Symptom-Based Alert Design

Instead of alerting on causes (CPU high, disk full), alert on symptoms (users affected):

typescript
interface SymptomAlert {
  symptom: string;
  userImpact: string;
  sli: string;
  threshold: number;
  possibleCauses: string[];
  verificationQueries: string[];
}

const symptomAlerts: SymptomAlert[] = [
  {
    symptom: 'Elevated error rate on checkout API',
    userImpact: 'Users cannot complete purchases',
    sli: 'sum(rate(checkout_requests_total{status="error"}[5m])) / sum(rate(checkout_requests_total[5m]))',
    threshold: 0.01, // 1% error rate
    possibleCauses: [
      'Payment gateway timeout',
      'Inventory service unavailable',
      'Database connection pool exhaustion',
      'Invalid request format from client update',
    ],
    verificationQueries: [
      'rate(payment_gateway_requests_total{status="timeout"}[5m])',
      'up{job="inventory-service"}',
      'pg_stat_activity_count{state="active"} / pg_settings_max_connections',
      'rate(checkout_requests_total{status="400"}[5m])',
    ],
  },
  {
    symptom: 'High latency on search API',
    userImpact: 'Search results take > 2s to load',
    sli: '1 - (sum(rate(search_duration_seconds_bucket{le="2.0"}[5m])) / sum(rate(search_duration_seconds_count[5m])))',
    threshold: 0.05, // 5% of searches above 2s
    possibleCauses: [
      'Elasticsearch cluster degraded',
      'Cache miss rate spike',
      'Query of death (expensive search term)',
      'GC pressure on search nodes',
    ],
    verificationQueries: [
      'elasticsearch_cluster_health_status',
      'rate(search_cache_misses_total[5m]) / rate(search_cache_requests_total[5m])',
      'topk(5, sum by (query_hash) (rate(search_query_duration_seconds_sum[5m])))',
      'rate(jvm_gc_pause_seconds_sum{service="search"}[5m])',
    ],
  },
];

/**
 * Generate a comprehensive alert package for a symptom,
 * including the primary alert, diagnostic queries, and runbook links.
 */
function generateSymptomAlertPackage(alert: SymptomAlert): string {
  const rules: string[] = [];

  // Primary symptom alert
  rules.push(`
- alert: ${alert.symptom.replace(/\s+/g, '')}
  expr: ${alert.sli} > ${alert.threshold}
  for: 5m
  labels:
    severity: critical
    type: symptom
  annotations:
    summary: "${alert.symptom}"
    impact: "${alert.userImpact}"
    possible_causes: "${alert.possibleCauses.join('; ')}"
    verification_queries: |
${alert.verificationQueries.map((q) => `      - ${q}`).join('\n')}
    runbook_url: "https://runbooks.example.com/symptom/${alert.symptom.toLowerCase().replace(/\s+/g, '-')}"
`);

  return rules.join('\n');
}

Edge Cases and Failure Modes

1. Low Traffic Bias

With low request volumes, a single error can cause a 100% error rate over a short window. This triggers burn-rate alerts even though the absolute impact is minimal.

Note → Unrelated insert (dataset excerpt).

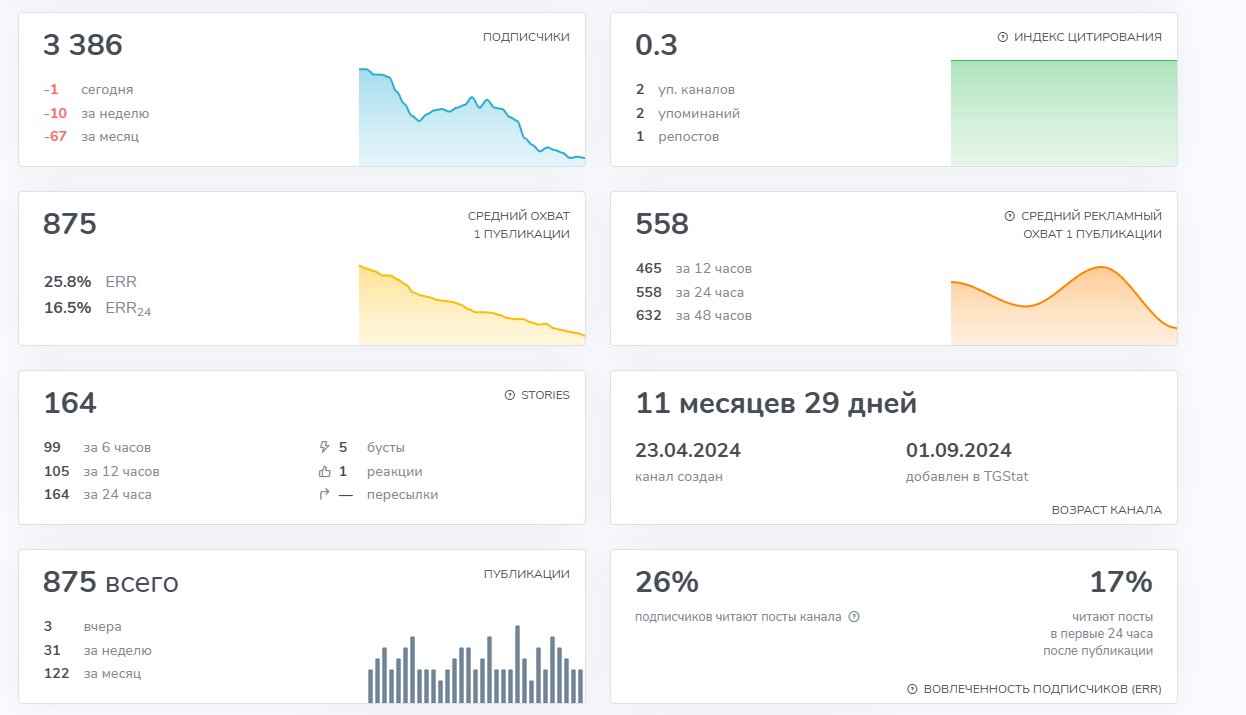Open the ПОДПИСЧИКИ card title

Solution: Add a minimum traffic threshold:

(error_rate > threshold) AND (request_rate > minimum_rps)

For a service doing 10 req/min, 1 error = 10% error rate, which would trigger any reasonable alert. Add:

sum(rate(http_requests_total[5m])) > 0.5  # At least 0.5 rps

2. Deployment Noise

Every deployment causes a brief spike in errors as old pods drain and new pods warm up. This can trigger burn-rate alerts.

typescript
interface DeploymentAwareAlertConfig {
  baseExpression: string;
  deploymentAnnotation: string;
  cooldownPeriod: string;
  minTraffic: number;
}

function generateDeploymentAwareAlert(
  config: DeploymentAwareAlertConfig
): string {
  // Suppress alerts during deployment cooldown
  return `
    (${config.baseExpression})
    unless on()
    (
      time() - kube_deployment_status_observed_generation{deployment="${config.deploymentAnnotation}"}
      < ${parseDurationToSeconds(config.cooldownPeriod)}
    )
  `;
}

function parseDurationToSeconds(duration: string): number {
  const match = duration.match(/^(\d+)([smh])$/);
  if (!match) return 300;
  const val = parseInt(match[1], 10);
  switch (match[2]) {
    case 's': return val;
    case 'm': return val * 60;
    case 'h': return val * 3600;
    default: return 300;
  }
}

3. The Ratio Trap

When both numerator and denominator drop to zero (service fully down), the error ratio is undefined (0/0). Prometheus returns NaN, which doesn't trigger > comparisons. Your burn-rate alert silently does nothing during a complete outage.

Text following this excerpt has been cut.